■ Objetivo
En el tramo de entradas que va desde la línea con "Інгредієнти (84, 546)" hasta la línea con "Home (790, 49)", ambas incluidas, sustituye "Read More" por "Learn More". Copia solo ese tramo y deja todo lo demás igual.

☆ ☆ ☆ ☆ ☆ ☆ ☆

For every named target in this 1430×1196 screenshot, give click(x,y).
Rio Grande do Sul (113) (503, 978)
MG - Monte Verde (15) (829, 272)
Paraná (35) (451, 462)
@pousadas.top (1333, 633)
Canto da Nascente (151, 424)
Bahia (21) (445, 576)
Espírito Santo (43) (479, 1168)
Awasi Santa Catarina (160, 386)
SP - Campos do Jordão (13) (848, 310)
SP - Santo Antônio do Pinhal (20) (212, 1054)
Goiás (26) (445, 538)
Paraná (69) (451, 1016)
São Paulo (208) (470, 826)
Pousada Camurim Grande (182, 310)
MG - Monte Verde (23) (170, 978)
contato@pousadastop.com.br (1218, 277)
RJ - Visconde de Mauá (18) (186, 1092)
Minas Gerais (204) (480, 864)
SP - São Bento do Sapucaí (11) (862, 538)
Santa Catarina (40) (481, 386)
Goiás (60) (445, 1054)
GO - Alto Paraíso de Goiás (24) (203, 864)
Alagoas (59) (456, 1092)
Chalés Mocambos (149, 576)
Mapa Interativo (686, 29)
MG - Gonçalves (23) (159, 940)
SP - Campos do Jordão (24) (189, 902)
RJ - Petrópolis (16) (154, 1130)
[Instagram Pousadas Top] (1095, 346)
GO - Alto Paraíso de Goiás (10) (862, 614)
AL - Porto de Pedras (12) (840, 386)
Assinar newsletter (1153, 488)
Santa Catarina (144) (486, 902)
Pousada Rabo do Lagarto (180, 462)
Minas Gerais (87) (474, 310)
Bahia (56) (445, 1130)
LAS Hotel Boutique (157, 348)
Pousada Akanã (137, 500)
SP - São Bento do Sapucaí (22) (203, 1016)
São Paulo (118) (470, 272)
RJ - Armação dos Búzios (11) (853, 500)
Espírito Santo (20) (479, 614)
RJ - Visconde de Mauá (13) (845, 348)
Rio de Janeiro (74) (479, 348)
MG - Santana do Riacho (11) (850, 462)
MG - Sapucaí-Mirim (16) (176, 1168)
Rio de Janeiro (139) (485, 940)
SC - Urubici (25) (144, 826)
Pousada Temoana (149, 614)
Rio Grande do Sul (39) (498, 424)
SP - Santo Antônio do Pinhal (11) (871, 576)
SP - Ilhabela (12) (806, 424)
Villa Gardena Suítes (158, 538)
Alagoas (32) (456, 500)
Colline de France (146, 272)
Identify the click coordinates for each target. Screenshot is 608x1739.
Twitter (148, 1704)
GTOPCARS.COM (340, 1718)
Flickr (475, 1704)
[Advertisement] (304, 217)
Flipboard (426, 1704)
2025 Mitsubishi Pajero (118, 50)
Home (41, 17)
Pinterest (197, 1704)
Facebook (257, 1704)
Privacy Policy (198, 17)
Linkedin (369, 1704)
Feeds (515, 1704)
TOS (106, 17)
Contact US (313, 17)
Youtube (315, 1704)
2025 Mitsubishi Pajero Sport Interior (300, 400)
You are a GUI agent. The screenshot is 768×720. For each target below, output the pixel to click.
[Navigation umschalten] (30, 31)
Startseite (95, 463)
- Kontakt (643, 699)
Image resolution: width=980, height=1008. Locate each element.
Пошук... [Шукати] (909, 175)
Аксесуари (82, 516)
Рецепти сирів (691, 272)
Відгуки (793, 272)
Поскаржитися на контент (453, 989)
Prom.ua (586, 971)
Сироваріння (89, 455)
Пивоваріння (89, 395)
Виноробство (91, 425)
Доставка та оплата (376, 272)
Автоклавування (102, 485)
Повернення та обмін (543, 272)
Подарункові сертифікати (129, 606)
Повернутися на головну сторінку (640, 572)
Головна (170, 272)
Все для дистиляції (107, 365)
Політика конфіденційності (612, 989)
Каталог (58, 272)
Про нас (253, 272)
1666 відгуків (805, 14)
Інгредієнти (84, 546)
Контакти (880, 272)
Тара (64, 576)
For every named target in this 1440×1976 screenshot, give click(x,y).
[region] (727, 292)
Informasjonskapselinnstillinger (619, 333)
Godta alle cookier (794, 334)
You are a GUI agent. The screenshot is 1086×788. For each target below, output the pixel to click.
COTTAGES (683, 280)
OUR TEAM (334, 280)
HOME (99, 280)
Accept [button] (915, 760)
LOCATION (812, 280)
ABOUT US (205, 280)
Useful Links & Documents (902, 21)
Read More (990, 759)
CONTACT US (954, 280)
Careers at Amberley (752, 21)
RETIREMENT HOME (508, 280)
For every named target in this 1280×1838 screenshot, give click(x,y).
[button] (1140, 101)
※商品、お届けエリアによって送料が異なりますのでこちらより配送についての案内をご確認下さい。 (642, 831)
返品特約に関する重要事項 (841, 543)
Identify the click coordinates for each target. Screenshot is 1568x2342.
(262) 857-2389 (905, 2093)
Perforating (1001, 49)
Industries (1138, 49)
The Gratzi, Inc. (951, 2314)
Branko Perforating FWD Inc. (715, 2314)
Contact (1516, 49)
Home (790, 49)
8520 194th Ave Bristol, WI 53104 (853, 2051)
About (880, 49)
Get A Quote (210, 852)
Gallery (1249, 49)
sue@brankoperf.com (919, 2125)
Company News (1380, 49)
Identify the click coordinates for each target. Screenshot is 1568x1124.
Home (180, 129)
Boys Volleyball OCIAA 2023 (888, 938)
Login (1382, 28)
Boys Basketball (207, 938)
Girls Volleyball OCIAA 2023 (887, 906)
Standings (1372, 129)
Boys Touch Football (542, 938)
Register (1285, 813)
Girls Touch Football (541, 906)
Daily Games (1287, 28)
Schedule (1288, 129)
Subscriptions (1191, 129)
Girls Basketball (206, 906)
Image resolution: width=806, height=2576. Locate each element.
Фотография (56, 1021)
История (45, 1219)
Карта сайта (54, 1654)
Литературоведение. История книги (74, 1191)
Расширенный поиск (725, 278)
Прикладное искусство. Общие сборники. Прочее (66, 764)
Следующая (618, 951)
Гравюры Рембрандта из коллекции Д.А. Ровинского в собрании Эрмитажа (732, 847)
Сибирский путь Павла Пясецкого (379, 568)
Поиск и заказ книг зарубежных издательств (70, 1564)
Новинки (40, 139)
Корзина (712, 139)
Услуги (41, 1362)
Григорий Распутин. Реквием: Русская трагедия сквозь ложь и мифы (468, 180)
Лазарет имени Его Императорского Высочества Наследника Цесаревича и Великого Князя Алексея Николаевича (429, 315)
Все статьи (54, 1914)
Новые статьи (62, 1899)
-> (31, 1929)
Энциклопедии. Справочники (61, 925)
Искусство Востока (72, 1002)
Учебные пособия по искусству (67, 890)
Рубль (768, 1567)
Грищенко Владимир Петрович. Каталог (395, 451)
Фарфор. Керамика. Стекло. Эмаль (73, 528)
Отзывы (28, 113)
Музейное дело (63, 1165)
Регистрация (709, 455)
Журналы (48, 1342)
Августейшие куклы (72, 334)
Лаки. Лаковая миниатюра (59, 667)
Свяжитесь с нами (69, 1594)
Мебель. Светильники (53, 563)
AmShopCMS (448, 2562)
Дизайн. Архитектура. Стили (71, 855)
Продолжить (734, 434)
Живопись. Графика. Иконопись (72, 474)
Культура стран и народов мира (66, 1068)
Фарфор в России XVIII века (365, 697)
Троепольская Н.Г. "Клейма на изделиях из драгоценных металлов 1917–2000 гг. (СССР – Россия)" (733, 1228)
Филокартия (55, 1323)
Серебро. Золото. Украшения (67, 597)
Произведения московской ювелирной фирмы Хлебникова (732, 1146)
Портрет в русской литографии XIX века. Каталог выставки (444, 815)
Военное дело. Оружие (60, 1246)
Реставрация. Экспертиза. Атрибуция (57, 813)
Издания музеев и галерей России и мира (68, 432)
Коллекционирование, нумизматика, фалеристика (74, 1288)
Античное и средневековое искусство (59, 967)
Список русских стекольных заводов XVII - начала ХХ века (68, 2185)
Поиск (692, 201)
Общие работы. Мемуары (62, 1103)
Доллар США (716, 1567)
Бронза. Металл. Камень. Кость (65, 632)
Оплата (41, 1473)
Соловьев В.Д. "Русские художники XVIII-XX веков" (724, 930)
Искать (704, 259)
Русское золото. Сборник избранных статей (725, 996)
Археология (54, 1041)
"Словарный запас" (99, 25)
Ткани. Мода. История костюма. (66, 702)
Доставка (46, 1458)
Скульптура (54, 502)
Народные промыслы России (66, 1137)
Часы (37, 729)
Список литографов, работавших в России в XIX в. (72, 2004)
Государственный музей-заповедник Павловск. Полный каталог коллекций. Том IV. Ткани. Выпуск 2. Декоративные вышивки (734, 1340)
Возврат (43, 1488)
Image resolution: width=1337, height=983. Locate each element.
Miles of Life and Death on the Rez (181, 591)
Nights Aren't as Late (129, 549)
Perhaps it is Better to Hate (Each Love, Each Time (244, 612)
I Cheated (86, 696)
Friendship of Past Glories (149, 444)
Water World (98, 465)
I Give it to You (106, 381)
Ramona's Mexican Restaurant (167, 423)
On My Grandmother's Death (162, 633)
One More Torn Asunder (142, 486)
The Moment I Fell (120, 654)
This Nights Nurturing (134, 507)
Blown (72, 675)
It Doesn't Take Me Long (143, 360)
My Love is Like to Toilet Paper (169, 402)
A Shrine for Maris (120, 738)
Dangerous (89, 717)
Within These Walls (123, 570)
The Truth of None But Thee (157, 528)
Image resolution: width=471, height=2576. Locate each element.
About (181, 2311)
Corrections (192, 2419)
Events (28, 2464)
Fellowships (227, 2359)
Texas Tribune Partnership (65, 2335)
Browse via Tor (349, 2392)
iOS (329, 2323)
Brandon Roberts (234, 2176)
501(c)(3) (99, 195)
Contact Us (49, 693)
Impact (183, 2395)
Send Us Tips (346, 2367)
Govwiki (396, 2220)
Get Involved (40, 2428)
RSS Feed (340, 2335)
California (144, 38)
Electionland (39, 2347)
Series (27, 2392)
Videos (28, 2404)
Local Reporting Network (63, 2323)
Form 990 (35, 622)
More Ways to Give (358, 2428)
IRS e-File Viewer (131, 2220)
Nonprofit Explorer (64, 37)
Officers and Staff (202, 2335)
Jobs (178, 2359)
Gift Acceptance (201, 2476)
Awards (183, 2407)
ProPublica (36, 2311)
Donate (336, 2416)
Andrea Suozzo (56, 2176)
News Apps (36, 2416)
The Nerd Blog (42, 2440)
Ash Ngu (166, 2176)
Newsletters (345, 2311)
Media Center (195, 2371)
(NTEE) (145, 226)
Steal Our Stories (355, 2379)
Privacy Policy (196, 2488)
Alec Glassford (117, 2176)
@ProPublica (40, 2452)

☆ ☆ ☆ ☆ ☆ ☆ ☆

■ Respuesta completa
Інгредієнти (84, 546)
Контакти (880, 272)
Тара (64, 576)
For every named target in this 1440×1976 screenshot, give click(x,y).
[region] (727, 292)
Informasjonskapselinnstillinger (619, 333)
Godta alle cookier (794, 334)
You are a GUI agent. The screenshot is 1086×788. For each target below, output the pixel to click.
COTTAGES (683, 280)
OUR TEAM (334, 280)
HOME (99, 280)
Accept [button] (915, 760)
LOCATION (812, 280)
ABOUT US (205, 280)
Useful Links & Documents (902, 21)
Learn More (990, 759)
CONTACT US (954, 280)
Careers at Amberley (752, 21)
RETIREMENT HOME (508, 280)
For every named target in this 1280×1838 screenshot, give click(x,y).
[button] (1140, 101)
※商品、お届けエリアによって送料が異なりますのでこちらより配送についての案内をご確認下さい。 (642, 831)
返品特約に関する重要事項 (841, 543)
Identify the click coordinates for each target. Screenshot is 1568x2342.
(262) 857-2389 (905, 2093)
Perforating (1001, 49)
Industries (1138, 49)
The Gratzi, Inc. (951, 2314)
Branko Perforating FWD Inc. (715, 2314)
Contact (1516, 49)
Home (790, 49)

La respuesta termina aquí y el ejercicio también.